→ **Excerto do documento**:
################
A transposição da oralidade para a escrita reflete-se na ortografia. “O verbo estar aparece como ‘tar’. Ou ‘tivesse’ no lugar de estivesse. E também é recorrente a falta de pontuação. Porque escrevem como falam”, diz.
As camadas da língua
Paradoxalmente, a internet fez com que a “escrita seja hoje muito mais importante do que alguma vez foi”, nota Marco Neves, professor universitário e autor de várias obras sobre a língua portuguesa. Em muitos casos os jovens até interagem mais pela escrita do que presencialmente, porque se habituaram a conviver à distância. O problema não reside tanto na internet, mas sobretudo na falta de hábitos de leitura, que empobrece a escrita e acaba por se refletir negativamente na redação de um texto académico ou numa candidatura a um emprego, por exemplo. Mais do que na ortografia, é na pontuação e na construção frásica que se notam as dificuldades. “Quem tem facilidade na escrita mais formal terá uma vantagem competitiva muito grande”, sublinha.
De acordo com professores do ensino básico e secundário ouvidos pelo Expresso, a generalidade dos alunos não transpõe para os textos da escola a linguagem própria do digital. “Um aluno normal faz a distinção entre estas diferentes formas de escrita. Mas a velocidade com que encaram as suas interações e o facto de não se preocuparem com a correção e a revisão do que estão a escrever está a gerar dificuldades na produção escrita. Estas competências têm de ser trabalhadas em sala de aula”, sublinha o vice-presidente da Associação de Professores de Português (APP), João Pedro Aido.
Nos últimos dois anos, em que as próprias plataformas digitais foram usadas como substituto da escola presencial, acentuaram-se as dificuldades, alerta: “Alguns problemas de vocabulário, ortografia e sintaxe agravaram-se. E também algumas situações de compreensão e sobretudo expressão oral, que levaram muitos alunos a precisar de terapia de fala.”
################
→ **Utilizando a informação**:
(a) Transcreva do excerto o trecho que começa em "De acordo com" e termina em "João Pedro Aido.".
(b) Indique se cada afirmação está de acordo com o excerto, respondendo sim ou não e citando as palavras do excerto que o justificam: (i) Marco Neves afirma que a internet tornou a escrita menos importante. (ii) Segundo os professores ouvidos pelo Expresso, a generalidade dos alunos não leva a linguagem do digital para os textos da escola. (iii) Para Marco Neves, as dificuldades notam-se mais na ortografia do que na pontuação.
(c) Resuma o excerto em duas frases.
Baseie-se apenas no excerto para responder.

→ **Dados apresentados**:
################
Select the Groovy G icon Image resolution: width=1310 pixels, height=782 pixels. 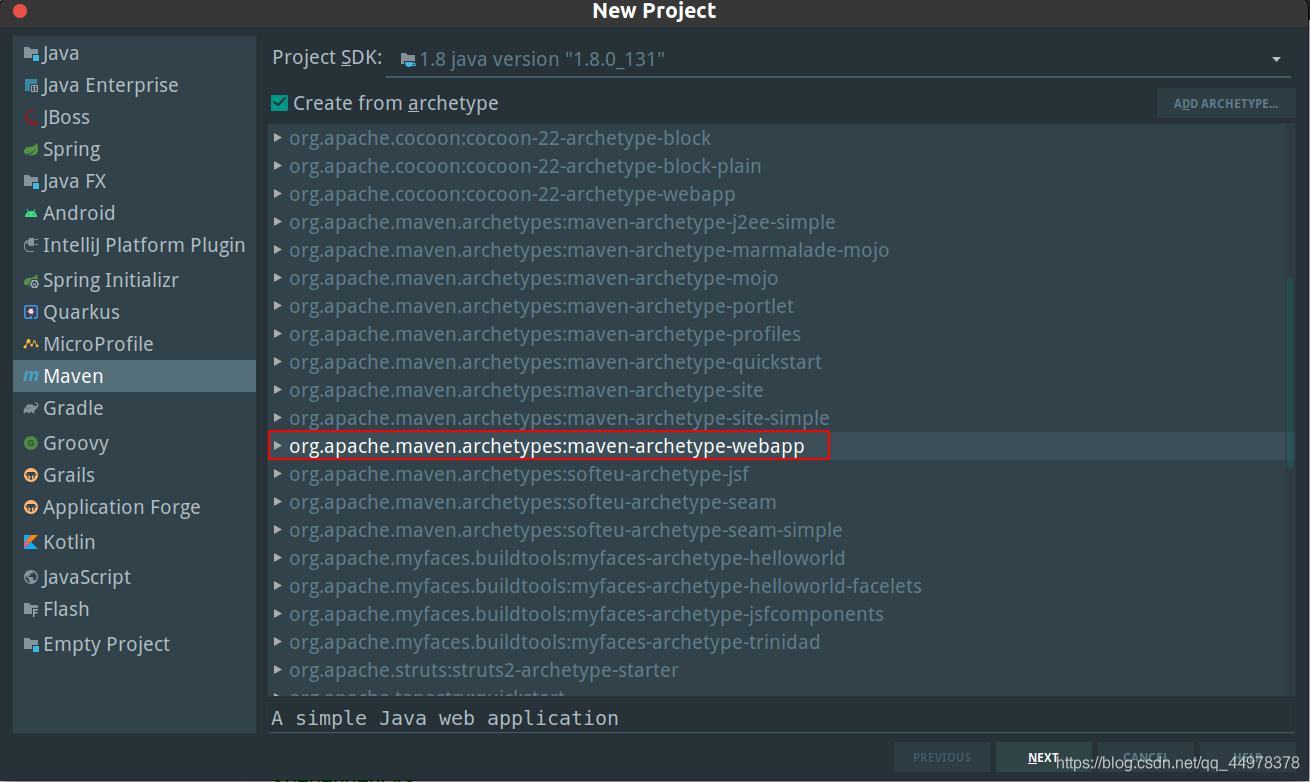31,444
################
→ **Respostas por item**:
(a)
De acordo com professores do ensino básico e secundário ouvidos pelo Expresso, a generalidade dos alunos não transpõe para os textos da escola a linguagem própria do digital. “Um aluno normal faz a distinção entre estas diferentes formas de escrita. Mas a velocidade com que encaram as suas interações e o facto de não se preocuparem com a correção e a revisão do que estão a escrever está a gerar dificuldades na produção escrita. Estas competências têm de ser trabalhadas em sala de aula”, sublinha o vice-presidente da Associação de Professores de Português (APP), João Pedro Aido.

(b)
(i) Não: "escrita seja hoje muito mais importante do que alguma vez foi".
(ii) Sim: "a generalidade dos alunos não transpõe para os textos da escola a linguagem própria do digital".
(iii) Não: "Mais do que na ortografia, é na pontuação e na construção frásica que se notam as dificuldades".

(c) Marco Neves considera que a escrita é hoje mais importante do que nunca e que o problema está sobretudo na falta de hábitos de leitura, o que se nota na pontuação e na construção frásica. Segundo João Pedro Aido, da APP, um aluno normal distingue as formas de escrita, mas a velocidade e a falta de revisão geram dificuldades, que se acentuaram nos últimos dois anos, quando as plataformas digitais substituíram a escola presencial.